• Open Access

Binary neutron star mergers and third generation detectors: Localization and early warning

Man Leong Chan, Chris Messenger, Ik Siong Heng, and Martin Hendry
Phys. Rev. D 97, 123014 – Published 28 June 2018

Abstract

For third generation gravitational wave detectors, such as the Einstein Telescope, gravitational wave signals from binary neutron stars can last up to a few days before the neutron stars merge. To estimate the measurement uncertainties of key signal parameters, we develop a Fisher matrix approach which accounts for effects on such long duration signals of the time-dependent detector response and the Earth’s rotation.
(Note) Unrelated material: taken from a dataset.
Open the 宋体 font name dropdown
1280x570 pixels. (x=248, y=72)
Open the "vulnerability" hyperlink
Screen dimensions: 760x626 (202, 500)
We use this approach to characterize the sky localization uncertainty for gravitational waves from binary neutron stars at 40, 200, 400, 800, and 1600 Mpc, for the Einstein Telescope and Cosmic Explorer individually and operating as a network. We find that the Einstein Telescope alone can localize the majority of detectable binary neutron stars at a distance of 200Mpc to within 100deg2 with 90% confidence. A network consisting of the Einstein Telescope and Cosmic Explorer can enhance the sky localization performance significantly—with the 90% credible region of O(1)deg2 for most sources at 200Mpc and 100deg2 for most sources at 1600Mpc. We also investigate the prospects for third generation detectors identifying the presence of a signal prior to merger. To do this, we require a signal to have a network signal-to-noise ratio of 12 and 5.5 for at least two interferometers, and to have a 90% credible region for the sky localization that is no larger than 100deg2. We find that the Einstein Telescope can send out such “early-warning” detection alerts 1–20 hours before merger for 100% of detectable binary neutron stars at 40 Mpc and for 58% of sources at 200 Mpc. For sources at a distance of 400 Mpc, a network of the Einstein telescope and Cosmic Explorer can produce detection alerts up to 3 hours prior to merger for 98% of detectable binary neutron stars.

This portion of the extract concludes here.